Is this not true of all those classes engaged in the organization of facilities for travel and communication, from the railway man- ager to the station porter, from the pilot to the bargeman, from the hotel-keeper to the cabman, from the road-surveyor to the crossing-sweeper? And, in less degree, is it not true likewise of the whole trading class, whose business consists in shifting goods from the place of growth and production to their destination in the hands of consumers? For all these, from the city fathers to the crossing-sweeper, the question is : Does each one utilize to the fullest such resources as contemporary geographical science can and should supply? The president of the Royal Geographical Society is the servant of the crossing-sweeper who has the knowl- edge and the imagination to use him.

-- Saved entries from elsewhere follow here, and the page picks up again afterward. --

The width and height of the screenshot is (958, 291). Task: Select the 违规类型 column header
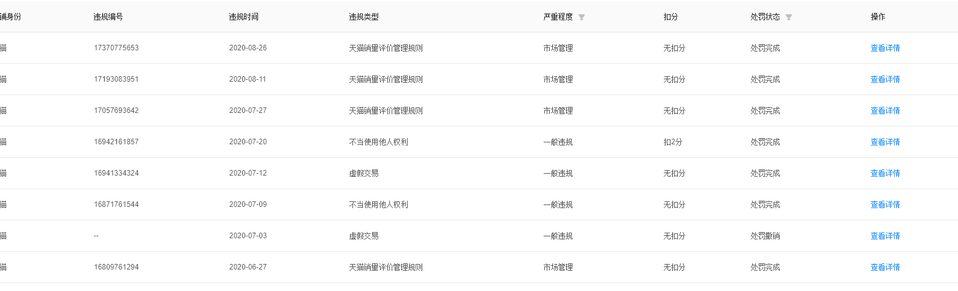coord(364,17)
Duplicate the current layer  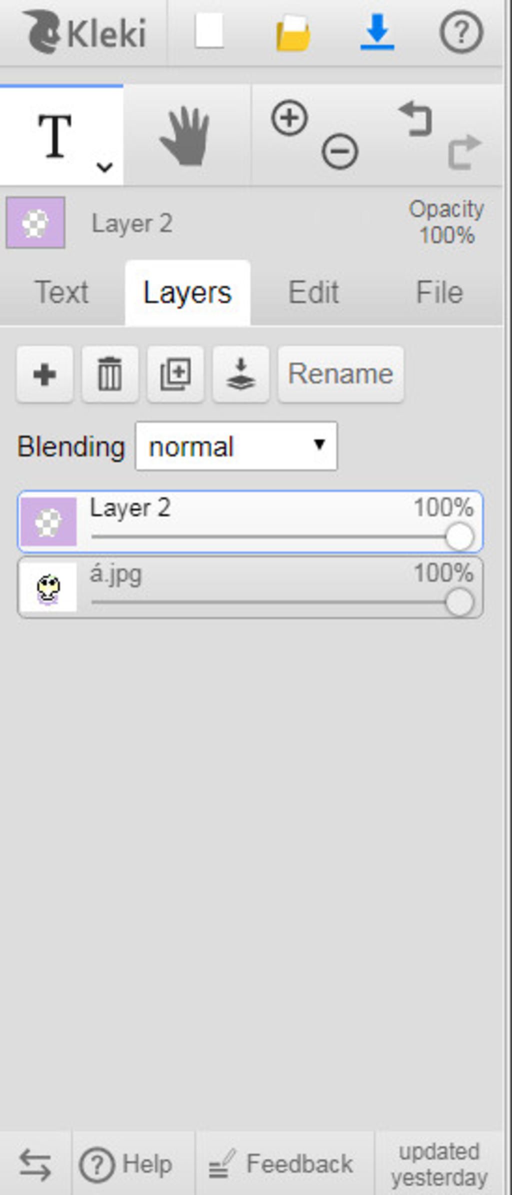pyautogui.click(x=176, y=374)
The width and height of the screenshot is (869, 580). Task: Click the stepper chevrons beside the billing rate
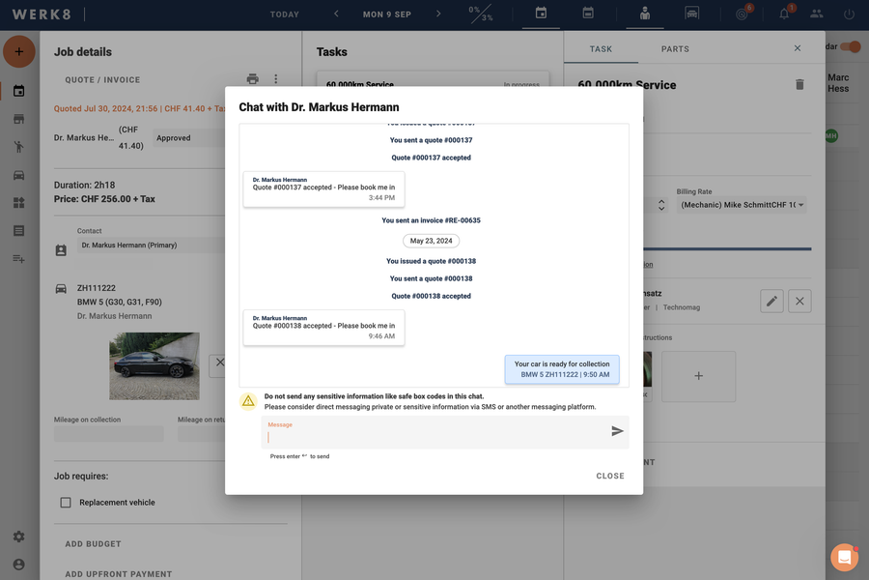(x=661, y=204)
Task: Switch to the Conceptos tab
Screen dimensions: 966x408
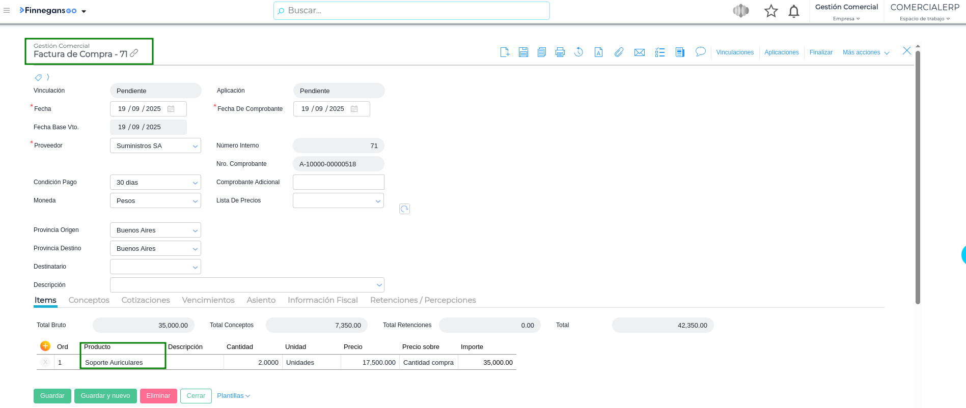Action: coord(89,300)
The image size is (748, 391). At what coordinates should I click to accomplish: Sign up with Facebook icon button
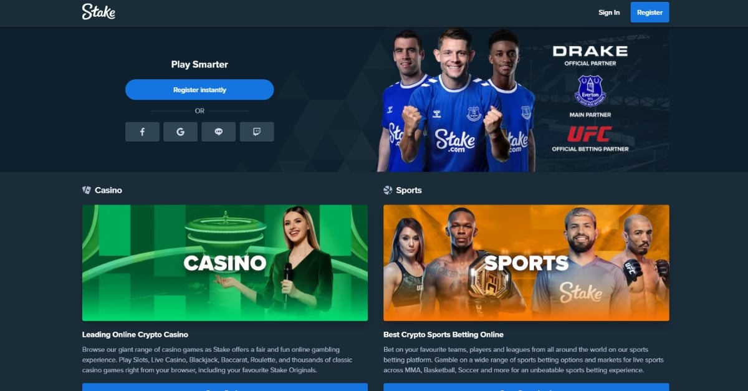click(x=142, y=132)
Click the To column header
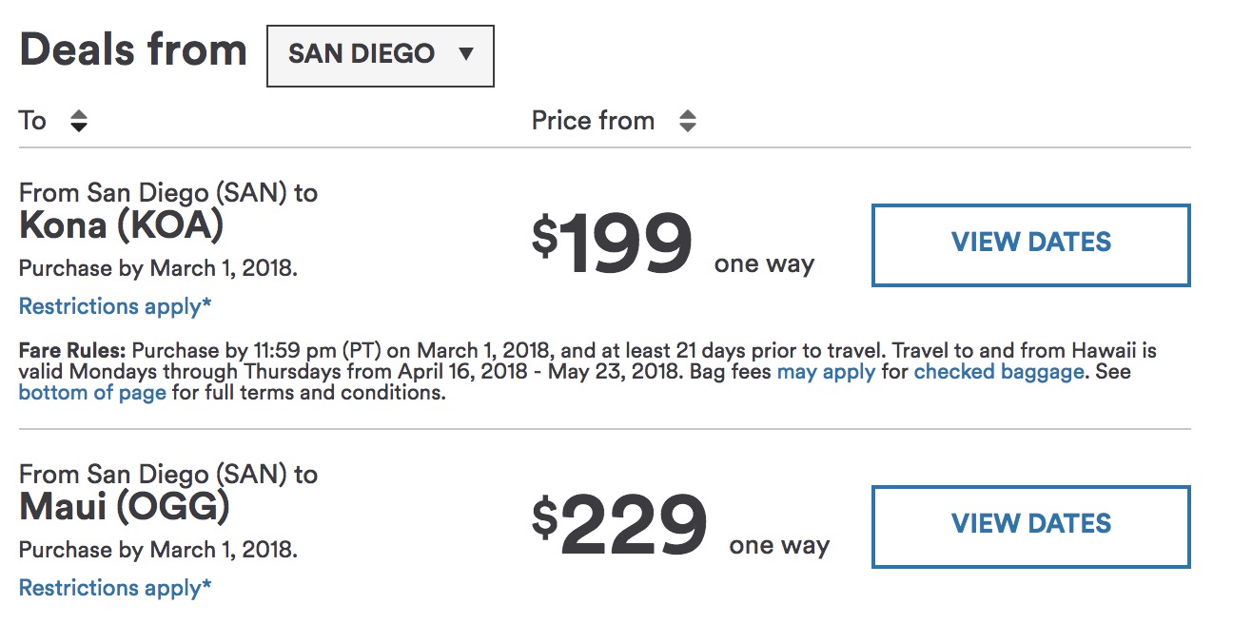Screen dimensions: 1233x643 pyautogui.click(x=32, y=121)
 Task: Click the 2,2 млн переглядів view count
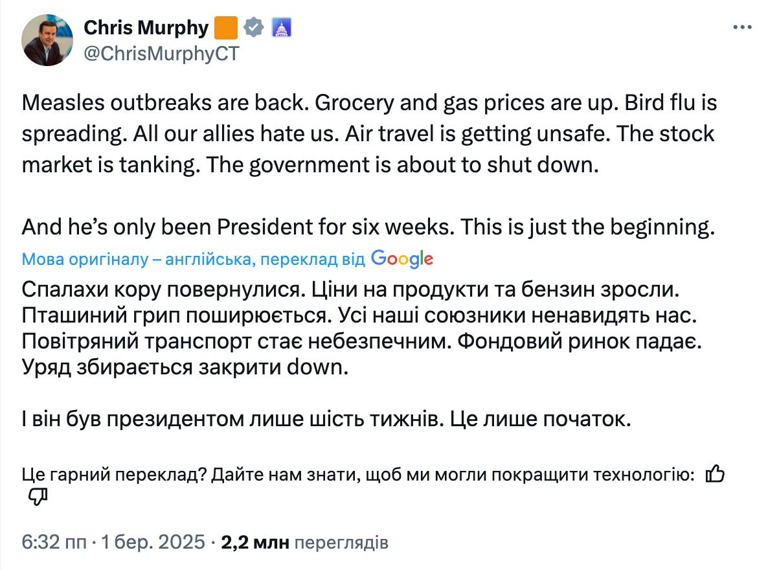point(304,542)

XVI. What are the sources of geographical science? Where are they to be found? How may the inquiring citizen utilize them? How may the crossing-sweeper utilize the president of the Royal Geographical Society? If the inquiring citizen was fortunate enough in his youth to commence a career of travel and exploration, by frequent truancy from school, then doubtless he acquired habits of observation which later on became disciplined into a scientific temperament. Doubtless, in that happy case, he is thoroughly familiar with the resources of geography. But most of us grew up into respectable citizens uninspired by that fear of the schoolmaster which is the beginning of science. And if we have our scientific education still in front of us, we cannot do better than begin it by buying a copy of the admirable annual called the Science Year Book, issued by Messrs. King, Sell & Olden, of Chancery Lane.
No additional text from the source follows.